I live in a household populated by women. That includes my wife and three teenaged daughters and if we’re counting pets, two female cats. The dog’s a male. He’s been fixed. I truly love my family and as a special bonus, I really like them too. My favourite time is spent with them, individually, as a group.

There is one ingredient that gets missed in an estrogen-enriched home such as ours. Ok when it comes to hard labour, a crop of sturdy sons might come in handy. But although my wife is gorgeous, she’s also tough, and even if there’s something that feels vaguely wrong about her lifting of heavy objects that I can’t quite manage, we, as the cable guy would say, “git er done.” Besides, there’s no way I would trade a daughter for a son. No. Way. And we’re talking teenage girls here.

Full disclosure. I am not imprisoned by this condition. Life offers all kinds of male time – excellent man cave, rehearsals and shows with my loud and fast punk band, mountain biking, etc etc.
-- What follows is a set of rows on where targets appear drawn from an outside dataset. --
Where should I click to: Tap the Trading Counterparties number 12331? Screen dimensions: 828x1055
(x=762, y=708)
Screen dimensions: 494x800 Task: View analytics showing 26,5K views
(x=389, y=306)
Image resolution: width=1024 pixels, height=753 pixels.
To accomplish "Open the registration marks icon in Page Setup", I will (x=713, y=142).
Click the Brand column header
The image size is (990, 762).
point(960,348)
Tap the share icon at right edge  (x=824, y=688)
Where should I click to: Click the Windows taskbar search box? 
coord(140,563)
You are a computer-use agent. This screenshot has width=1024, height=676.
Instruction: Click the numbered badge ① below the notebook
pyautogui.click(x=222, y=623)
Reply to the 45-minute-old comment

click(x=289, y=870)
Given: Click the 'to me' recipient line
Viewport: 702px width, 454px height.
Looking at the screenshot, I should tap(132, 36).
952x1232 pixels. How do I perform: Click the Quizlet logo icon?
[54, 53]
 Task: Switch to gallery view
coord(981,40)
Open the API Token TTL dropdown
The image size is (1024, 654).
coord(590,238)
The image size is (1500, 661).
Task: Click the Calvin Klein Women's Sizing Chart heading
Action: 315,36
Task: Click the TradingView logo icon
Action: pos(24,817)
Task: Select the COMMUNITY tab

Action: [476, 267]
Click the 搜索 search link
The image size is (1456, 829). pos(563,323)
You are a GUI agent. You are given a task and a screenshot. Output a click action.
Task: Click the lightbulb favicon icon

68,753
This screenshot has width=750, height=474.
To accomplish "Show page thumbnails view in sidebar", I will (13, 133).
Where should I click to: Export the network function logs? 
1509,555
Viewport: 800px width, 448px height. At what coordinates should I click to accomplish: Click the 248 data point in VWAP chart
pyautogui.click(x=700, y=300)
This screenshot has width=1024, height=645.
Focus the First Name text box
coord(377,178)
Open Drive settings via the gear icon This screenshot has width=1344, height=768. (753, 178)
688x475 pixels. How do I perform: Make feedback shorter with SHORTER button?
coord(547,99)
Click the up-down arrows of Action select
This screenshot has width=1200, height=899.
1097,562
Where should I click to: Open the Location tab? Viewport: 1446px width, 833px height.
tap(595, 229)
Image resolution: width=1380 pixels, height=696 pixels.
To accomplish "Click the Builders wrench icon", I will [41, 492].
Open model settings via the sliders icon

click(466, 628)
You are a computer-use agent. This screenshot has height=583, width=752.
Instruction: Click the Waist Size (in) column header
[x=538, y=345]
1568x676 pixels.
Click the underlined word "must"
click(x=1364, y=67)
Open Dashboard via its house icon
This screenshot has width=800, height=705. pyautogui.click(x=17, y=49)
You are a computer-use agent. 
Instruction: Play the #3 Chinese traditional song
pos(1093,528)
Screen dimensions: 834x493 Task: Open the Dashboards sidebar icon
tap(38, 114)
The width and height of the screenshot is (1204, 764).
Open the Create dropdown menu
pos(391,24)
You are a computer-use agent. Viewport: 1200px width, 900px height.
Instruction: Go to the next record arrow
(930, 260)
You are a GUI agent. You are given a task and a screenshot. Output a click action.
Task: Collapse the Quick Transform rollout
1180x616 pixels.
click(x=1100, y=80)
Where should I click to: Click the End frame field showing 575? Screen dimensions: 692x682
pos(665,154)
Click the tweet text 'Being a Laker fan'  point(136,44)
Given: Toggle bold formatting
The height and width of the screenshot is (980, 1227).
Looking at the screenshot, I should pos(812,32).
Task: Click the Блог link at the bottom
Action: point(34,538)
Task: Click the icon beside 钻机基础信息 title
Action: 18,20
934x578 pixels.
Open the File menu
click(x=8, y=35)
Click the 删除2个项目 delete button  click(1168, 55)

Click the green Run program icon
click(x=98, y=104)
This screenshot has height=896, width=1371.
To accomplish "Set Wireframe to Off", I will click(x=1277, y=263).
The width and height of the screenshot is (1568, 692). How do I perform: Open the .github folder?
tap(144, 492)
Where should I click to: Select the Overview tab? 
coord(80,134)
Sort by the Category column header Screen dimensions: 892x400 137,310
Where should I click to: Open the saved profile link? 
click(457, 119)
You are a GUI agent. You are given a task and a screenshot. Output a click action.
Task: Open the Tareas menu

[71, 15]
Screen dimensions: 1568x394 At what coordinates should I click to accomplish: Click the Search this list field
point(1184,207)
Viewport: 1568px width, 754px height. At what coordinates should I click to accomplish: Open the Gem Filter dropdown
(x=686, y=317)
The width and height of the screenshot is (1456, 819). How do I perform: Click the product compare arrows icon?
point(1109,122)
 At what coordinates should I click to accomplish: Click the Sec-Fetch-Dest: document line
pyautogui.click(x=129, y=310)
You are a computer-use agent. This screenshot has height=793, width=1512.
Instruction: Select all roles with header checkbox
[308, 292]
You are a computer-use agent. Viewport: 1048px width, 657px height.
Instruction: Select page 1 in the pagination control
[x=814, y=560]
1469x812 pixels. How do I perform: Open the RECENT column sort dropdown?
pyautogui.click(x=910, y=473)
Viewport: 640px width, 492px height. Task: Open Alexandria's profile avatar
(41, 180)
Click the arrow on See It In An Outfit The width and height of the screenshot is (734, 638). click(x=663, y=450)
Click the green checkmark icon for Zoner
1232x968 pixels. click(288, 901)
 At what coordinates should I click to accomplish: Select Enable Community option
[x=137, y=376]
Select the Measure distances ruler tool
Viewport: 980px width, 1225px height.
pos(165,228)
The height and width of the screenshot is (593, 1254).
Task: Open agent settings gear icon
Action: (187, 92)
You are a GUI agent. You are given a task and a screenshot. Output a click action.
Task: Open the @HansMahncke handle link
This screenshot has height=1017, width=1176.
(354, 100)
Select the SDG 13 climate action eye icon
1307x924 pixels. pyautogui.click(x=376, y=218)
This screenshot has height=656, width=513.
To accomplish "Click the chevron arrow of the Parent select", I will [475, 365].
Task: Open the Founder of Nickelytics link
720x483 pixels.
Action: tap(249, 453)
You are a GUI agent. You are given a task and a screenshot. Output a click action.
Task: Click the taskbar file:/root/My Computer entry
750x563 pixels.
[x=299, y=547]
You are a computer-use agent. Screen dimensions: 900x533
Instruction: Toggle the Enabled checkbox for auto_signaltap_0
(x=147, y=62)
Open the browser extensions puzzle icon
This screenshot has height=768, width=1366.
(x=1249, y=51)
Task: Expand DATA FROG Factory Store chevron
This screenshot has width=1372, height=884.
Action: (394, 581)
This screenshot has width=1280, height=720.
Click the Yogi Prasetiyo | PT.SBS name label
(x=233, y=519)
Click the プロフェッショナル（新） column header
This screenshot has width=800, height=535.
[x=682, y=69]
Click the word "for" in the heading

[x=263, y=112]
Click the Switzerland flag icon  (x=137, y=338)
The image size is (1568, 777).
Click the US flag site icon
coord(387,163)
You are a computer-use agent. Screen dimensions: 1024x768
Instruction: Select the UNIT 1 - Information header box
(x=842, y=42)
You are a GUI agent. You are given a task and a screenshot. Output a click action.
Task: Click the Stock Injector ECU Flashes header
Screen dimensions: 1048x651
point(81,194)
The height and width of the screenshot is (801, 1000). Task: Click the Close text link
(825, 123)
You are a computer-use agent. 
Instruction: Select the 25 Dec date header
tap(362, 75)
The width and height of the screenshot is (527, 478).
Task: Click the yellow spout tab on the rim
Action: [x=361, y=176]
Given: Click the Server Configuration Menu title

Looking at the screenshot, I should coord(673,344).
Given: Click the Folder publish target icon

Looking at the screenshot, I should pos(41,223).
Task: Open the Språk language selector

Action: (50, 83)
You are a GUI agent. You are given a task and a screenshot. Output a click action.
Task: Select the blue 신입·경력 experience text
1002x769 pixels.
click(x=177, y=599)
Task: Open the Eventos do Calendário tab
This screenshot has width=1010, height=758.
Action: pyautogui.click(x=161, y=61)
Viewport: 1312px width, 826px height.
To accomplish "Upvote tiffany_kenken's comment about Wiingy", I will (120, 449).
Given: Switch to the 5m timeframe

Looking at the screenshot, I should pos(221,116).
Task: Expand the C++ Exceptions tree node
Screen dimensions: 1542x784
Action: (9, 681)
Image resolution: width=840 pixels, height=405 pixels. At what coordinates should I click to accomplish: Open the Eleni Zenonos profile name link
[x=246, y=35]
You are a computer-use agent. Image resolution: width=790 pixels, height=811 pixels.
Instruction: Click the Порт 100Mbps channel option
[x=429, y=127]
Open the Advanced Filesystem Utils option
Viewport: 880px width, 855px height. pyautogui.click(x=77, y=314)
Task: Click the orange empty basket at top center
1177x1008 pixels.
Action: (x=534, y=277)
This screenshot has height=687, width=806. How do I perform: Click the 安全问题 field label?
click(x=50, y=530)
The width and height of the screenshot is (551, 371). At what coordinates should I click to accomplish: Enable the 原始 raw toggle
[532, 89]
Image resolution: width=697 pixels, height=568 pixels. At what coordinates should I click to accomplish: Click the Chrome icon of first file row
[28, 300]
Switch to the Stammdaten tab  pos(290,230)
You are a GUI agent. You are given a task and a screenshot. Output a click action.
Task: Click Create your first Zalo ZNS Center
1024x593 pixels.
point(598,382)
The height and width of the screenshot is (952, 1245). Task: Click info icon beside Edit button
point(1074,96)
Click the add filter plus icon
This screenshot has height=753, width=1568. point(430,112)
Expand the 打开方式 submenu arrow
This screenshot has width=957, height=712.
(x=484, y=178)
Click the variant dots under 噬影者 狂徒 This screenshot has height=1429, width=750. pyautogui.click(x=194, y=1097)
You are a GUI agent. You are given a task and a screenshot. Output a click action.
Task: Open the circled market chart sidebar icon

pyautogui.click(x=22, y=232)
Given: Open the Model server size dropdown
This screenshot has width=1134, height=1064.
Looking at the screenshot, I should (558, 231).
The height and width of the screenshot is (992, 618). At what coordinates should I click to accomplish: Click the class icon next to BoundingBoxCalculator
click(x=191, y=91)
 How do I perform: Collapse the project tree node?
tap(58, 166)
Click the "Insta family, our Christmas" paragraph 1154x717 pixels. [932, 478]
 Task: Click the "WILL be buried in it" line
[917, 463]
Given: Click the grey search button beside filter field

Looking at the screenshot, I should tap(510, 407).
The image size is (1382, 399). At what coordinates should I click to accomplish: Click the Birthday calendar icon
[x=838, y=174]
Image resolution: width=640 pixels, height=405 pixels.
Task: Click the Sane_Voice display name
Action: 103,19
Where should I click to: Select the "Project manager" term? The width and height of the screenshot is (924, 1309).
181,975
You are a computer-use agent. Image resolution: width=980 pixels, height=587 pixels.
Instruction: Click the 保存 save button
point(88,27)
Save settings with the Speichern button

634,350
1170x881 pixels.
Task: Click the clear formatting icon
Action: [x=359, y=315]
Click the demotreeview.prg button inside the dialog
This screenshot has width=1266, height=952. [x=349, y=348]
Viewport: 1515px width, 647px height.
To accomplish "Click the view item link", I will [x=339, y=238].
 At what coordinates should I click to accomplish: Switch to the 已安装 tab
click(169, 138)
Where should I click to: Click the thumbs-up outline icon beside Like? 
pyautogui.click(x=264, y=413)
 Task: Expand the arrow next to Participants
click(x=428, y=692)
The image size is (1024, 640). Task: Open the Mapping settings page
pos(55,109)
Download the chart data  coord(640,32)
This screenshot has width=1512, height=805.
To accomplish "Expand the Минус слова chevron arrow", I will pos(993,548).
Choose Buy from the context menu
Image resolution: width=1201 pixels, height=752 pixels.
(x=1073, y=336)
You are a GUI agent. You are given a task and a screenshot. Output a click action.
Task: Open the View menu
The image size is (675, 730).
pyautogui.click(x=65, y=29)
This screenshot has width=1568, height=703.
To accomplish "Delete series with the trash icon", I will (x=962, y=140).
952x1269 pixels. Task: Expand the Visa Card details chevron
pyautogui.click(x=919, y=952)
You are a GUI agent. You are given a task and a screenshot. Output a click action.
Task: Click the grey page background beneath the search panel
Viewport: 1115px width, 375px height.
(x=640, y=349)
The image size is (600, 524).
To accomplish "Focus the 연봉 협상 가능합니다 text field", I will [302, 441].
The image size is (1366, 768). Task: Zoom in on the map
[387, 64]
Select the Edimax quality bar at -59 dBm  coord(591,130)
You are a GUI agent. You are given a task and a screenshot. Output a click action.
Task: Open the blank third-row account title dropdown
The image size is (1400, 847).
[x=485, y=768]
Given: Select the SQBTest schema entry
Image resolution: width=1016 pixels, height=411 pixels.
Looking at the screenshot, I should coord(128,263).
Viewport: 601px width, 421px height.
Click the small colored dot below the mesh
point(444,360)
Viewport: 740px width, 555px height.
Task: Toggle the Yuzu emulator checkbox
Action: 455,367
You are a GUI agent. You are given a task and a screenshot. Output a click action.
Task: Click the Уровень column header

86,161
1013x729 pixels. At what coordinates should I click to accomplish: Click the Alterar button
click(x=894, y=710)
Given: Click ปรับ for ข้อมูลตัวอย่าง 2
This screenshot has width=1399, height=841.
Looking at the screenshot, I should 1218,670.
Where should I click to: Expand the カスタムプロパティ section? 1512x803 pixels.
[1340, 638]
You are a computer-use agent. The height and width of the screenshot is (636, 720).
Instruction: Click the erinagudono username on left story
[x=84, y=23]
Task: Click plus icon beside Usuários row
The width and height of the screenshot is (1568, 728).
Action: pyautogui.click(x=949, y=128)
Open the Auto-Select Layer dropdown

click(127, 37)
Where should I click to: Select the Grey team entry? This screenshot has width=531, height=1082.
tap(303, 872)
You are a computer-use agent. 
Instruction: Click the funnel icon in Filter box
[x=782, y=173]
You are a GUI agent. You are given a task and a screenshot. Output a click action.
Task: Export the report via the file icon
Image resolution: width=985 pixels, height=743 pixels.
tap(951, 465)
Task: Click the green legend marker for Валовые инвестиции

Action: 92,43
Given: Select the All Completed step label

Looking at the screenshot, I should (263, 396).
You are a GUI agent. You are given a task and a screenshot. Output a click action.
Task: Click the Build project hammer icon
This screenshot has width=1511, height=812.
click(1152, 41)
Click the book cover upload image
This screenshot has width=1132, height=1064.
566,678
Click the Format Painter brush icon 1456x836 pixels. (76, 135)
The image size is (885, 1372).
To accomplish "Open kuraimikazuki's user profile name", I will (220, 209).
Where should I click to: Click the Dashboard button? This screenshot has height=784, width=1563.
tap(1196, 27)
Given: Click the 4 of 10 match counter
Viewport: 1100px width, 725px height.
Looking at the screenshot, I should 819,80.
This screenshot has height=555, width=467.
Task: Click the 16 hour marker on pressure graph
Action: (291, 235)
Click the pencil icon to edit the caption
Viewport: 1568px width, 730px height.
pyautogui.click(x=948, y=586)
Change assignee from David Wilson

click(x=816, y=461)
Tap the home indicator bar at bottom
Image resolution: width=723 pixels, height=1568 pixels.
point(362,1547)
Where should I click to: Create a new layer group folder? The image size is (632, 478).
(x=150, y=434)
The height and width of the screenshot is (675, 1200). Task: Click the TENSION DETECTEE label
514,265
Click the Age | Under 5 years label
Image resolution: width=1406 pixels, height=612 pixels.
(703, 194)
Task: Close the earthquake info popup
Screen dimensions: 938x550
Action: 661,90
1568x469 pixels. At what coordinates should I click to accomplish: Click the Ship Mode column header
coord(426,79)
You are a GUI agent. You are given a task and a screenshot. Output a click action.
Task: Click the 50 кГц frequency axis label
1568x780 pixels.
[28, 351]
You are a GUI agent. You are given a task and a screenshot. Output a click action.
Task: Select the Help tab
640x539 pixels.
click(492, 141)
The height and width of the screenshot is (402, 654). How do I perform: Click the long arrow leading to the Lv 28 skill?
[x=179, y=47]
But one thing in our household does take a decided
turn toward the feminine. Media.

Right now that phenomenon is (or isn’t) manifested in the hockey lockout. Yes I am no longer obliged to spend frustrating lonely evenings muttering to myself in front of the basement TV. But as for impact on our household? Zilch. Action movies? Guess how many Willistaloneaneggers have appeared on our embarrassingly large number of TV’s. Zip. At least not on purpose. The number of car chases, gangland hits or flamethrower fights in my living room? Diddly squat. Oh but I can recite lines from chick flicks. I am familiar with the cast from High School Musical. I know the way of Glee. So to say that I’m behind on my action movies would be an understatement of missile-firing exploding-helicopter-gunship proportions.

Last weekend, on a boy’s night in a secret North Shore home theatre I caught up. Oh yes I did. If you’re a male and you haven’t seen The Raid Redemption well, your man-ly-ish-ness is about to get a weapons upgrade. File the following DVD case headline in the ever-growing stack of lines I wish I’d written: “1 Minute Romance, 99 Minutes Carnage.” Yep, that was on-brief.

You know those noises audiences make in reaction to a particularly violent, or crazy or gory act on screen? Kind of a “whoa-oof” noise? You’ll hear that about 3 times in a good Bond Movie. I made that noise at least 30 times in those aforementioned 99 minutes.

I showed the following trailer to my enthusiastically aggressive Rugby playing daughter. She lost interest in the time it takes to say, “lock and load.”

Who can blame her, Gossip Girl was on.